▶ Text and element-pointing entries
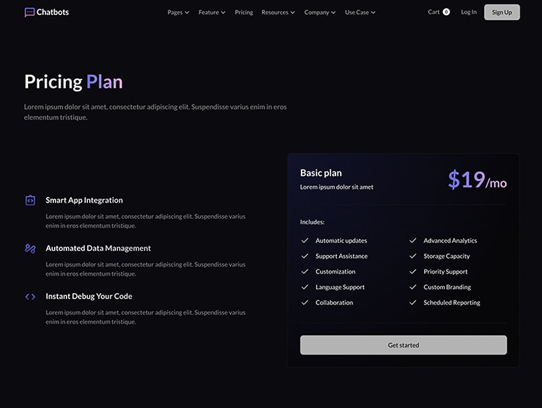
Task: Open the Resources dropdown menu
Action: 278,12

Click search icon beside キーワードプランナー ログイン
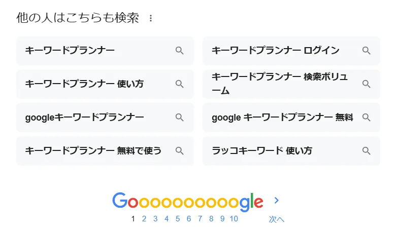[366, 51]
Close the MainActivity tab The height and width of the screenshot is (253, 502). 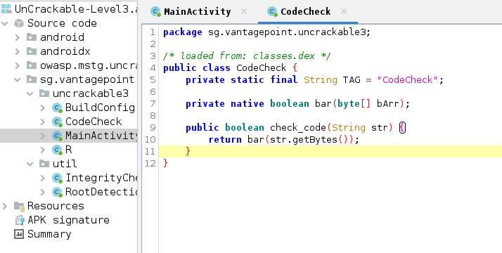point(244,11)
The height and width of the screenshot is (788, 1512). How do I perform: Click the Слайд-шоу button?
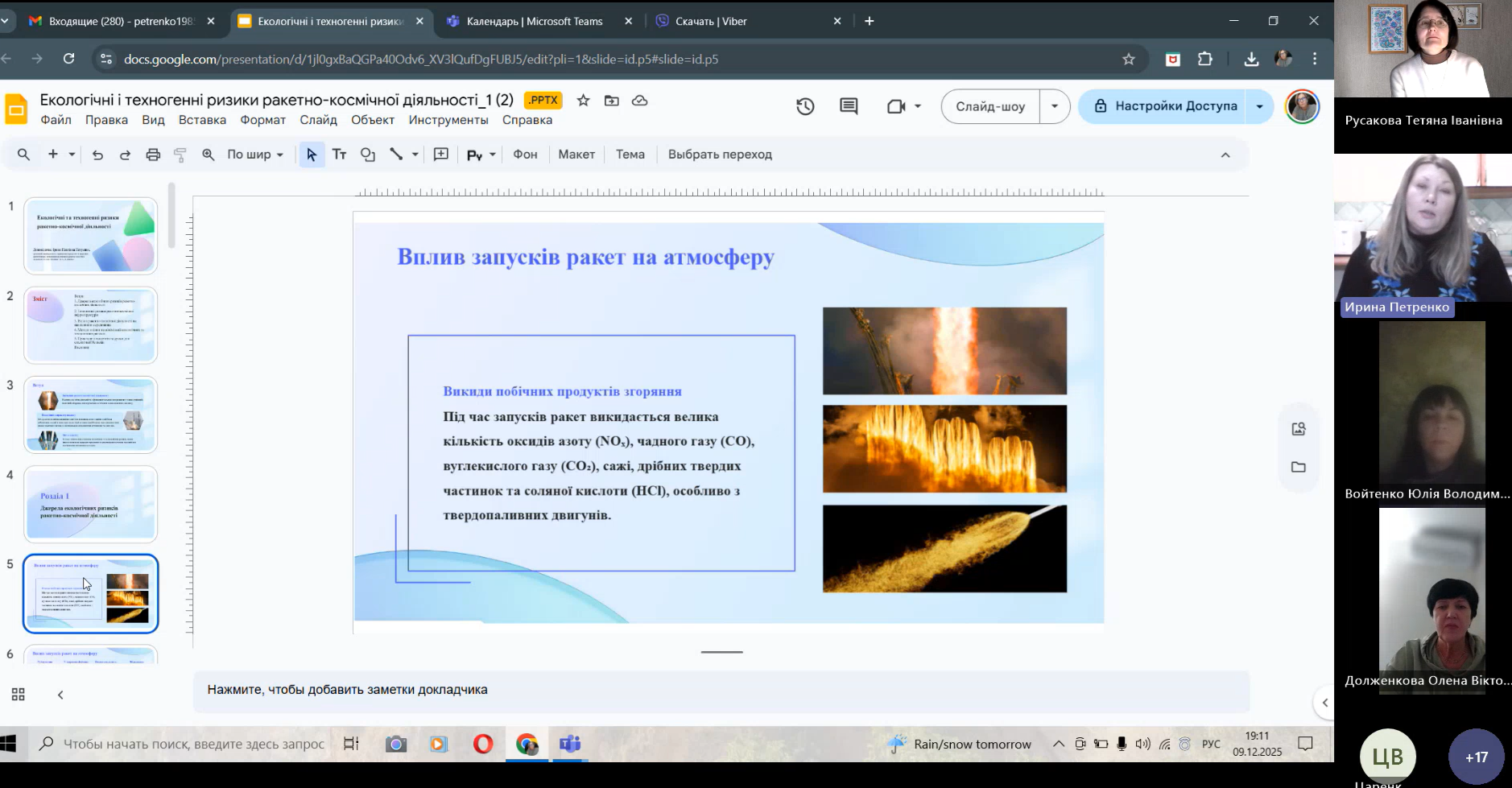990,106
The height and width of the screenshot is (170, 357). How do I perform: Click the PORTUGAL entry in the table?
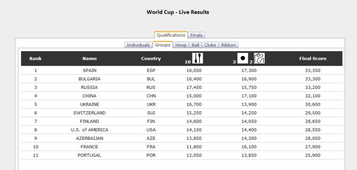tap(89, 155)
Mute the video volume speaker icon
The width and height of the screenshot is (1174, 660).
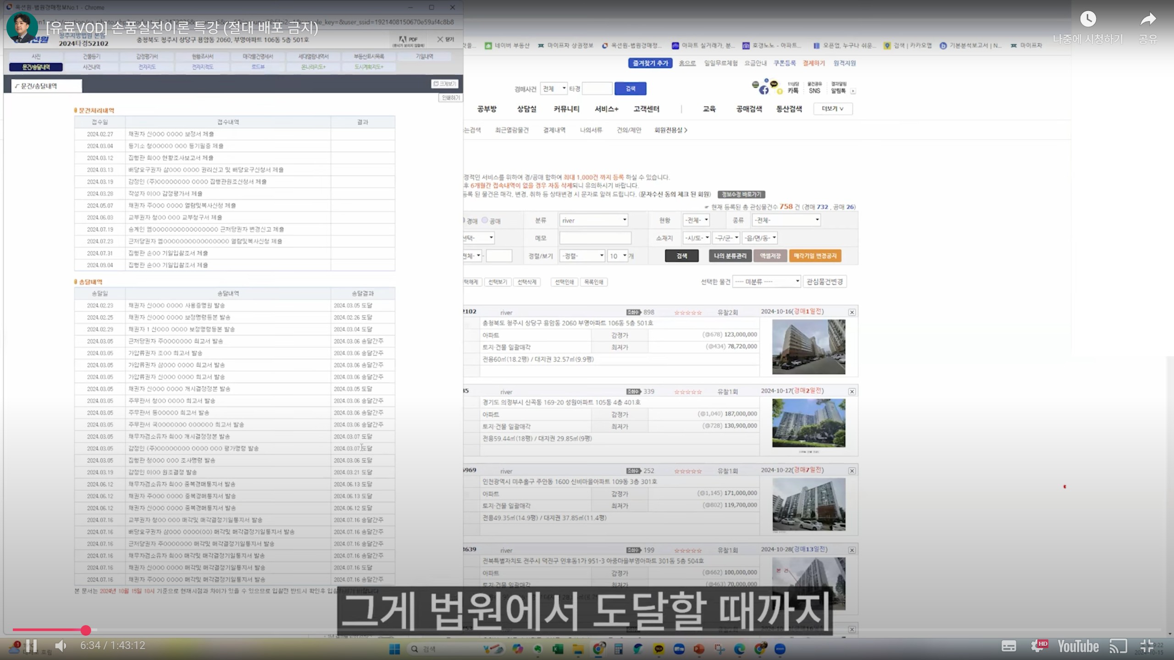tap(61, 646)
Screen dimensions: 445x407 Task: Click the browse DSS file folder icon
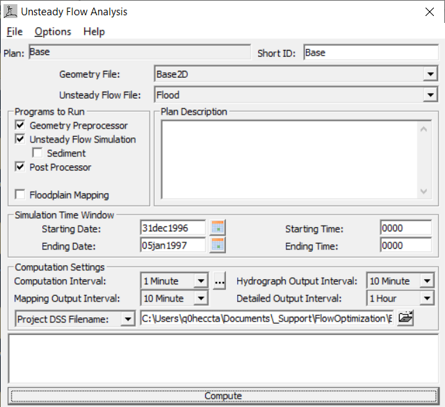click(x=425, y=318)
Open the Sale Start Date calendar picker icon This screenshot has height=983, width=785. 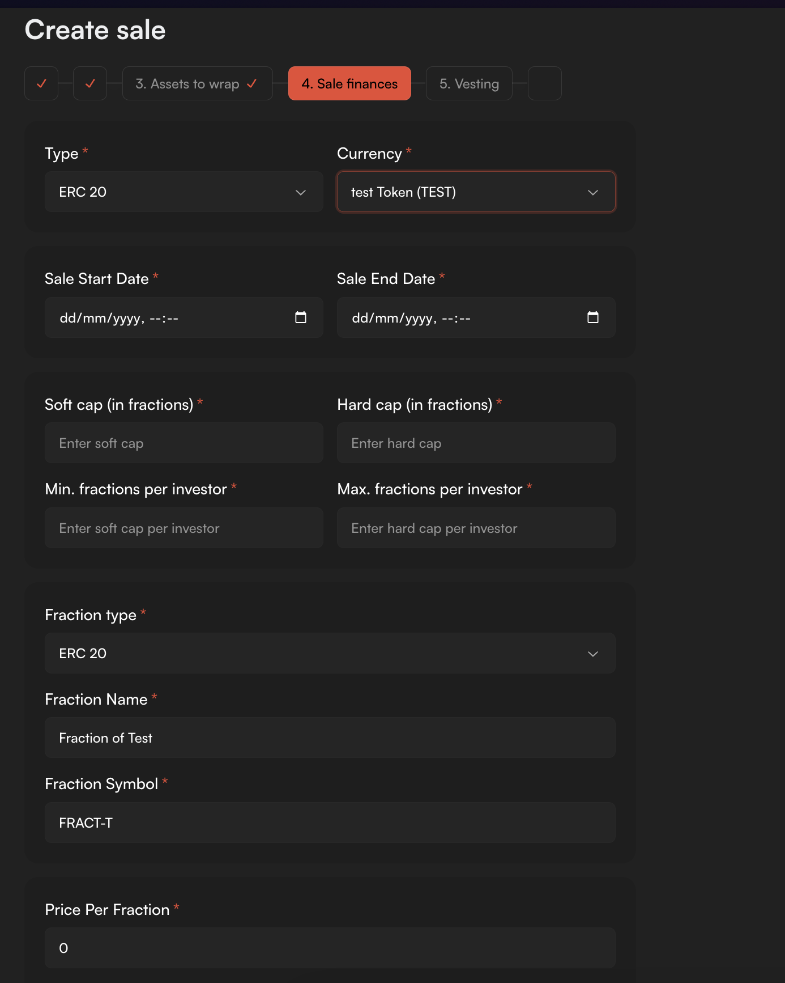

▶ Short exercise
Return word for word everything from the line containing "Mute the video volume speaker icon" down to the end of the entries, both ends included. Leave the pictures out.

▶ Written response
Mute the video volume speaker icon
The width and height of the screenshot is (1174, 660).
tap(61, 646)
Screen dimensions: 445x407 Task: Click the browse DSS file folder icon
click(x=425, y=318)
Open the Sale Start Date calendar picker icon This screenshot has height=983, width=785. 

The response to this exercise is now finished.